これから書くことは、あくまでも私の感想です。
絶対的な評価ではないことをご了承ください。
見当違いなことを書いていたり、認識に誤りがあったりしたら申し訳ありません。
感想は「とても良い」です。
実は最初聴いたときはそれほどかなと思いました。
ところが何度か聴いているうちに、「これはなかなか良いアルバムではないか」と感じられるようになりました。
作風の転換点
本作は作風の転換点にあるように感じられました。
前作『white』からその気配はありましたが、本作から明確に変わってきています。
退廃・デカダンス期
何に変わったかというと、曲調で言えば退廃・デカダンス期への転換ですね。
転換というか移行というか。
『氷の世界』や『二色の独楽』では、『断絶』と『陽水Ⅱセンチメンタル』のフォーク路線からニューミュージックへの転換があったように思います。
と言っても、陽水さんご本人にはフォークとかニューミュージックとかのジャンル分けや区切りはなかったのかもしれないです。
と言うのは『氷の世界』以降もフォークの気配は常に感じられたから。
アレンジがニューミュージックっぽさがあったけれど、詞やメロディからはフォーク感が漂っていました。
あくまでも私にとっては、です。
それが本作では、しがみつくように残ってきたフォーク感がかなり無くなってきています。
都会的な音作り、それと並行してある種の「軽さ」や「乾き」が音に出てきた感。
意思が見えなくなる
詞の変化も強まっています。
前々作『招待状のないショー』までは、詞の内容は私小説的なものが多かったです。
その頃に陽水さん自身の身の回りの起きた出来事や、そのときどきの思いの丈を、比較的ストレートに詞に乗せてきていました。

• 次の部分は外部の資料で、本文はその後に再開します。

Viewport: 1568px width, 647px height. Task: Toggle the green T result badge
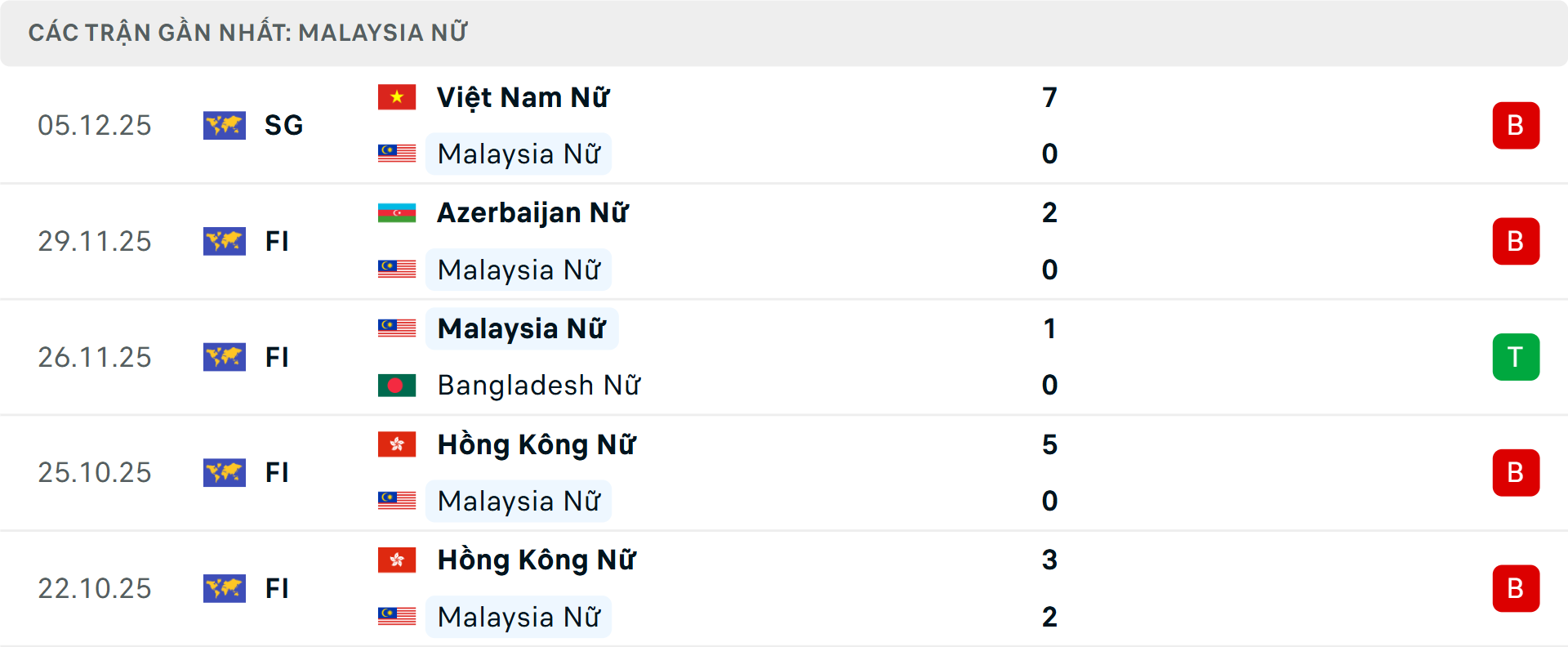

ところが特に今作から、一般的にイメージする陽水さんの詞のように、捉えどころのない、何を言っているのかわからない、超然とした詞に変わっています。
前兆は前作『white』からありました。
『white』から詞の抽象度が増してきていて、しかしそれでもまだ底の部分には陽水さんの明確な意思が垣間見えていたと思います。
次作である本作は前作で垣間見えていた意思すらも、見えてこなくなっています。
これは陽水さんが意識的に消したものと私は思っています。
陽水節
陽水さんご自身の声も変わってきました。
陽水節とも呼べるような、彼独特の歌い方が出てきました。
初期に見られる、ストレートでクリアな声の出し方ではなくなりつつあります。
独特な歌い方はどのようなものか。
それは『リバーサイドホテル』や『いっそセレナーデ』辺りを歌っている陽水さんを想像してもらえるとわかりやすいかもしれません。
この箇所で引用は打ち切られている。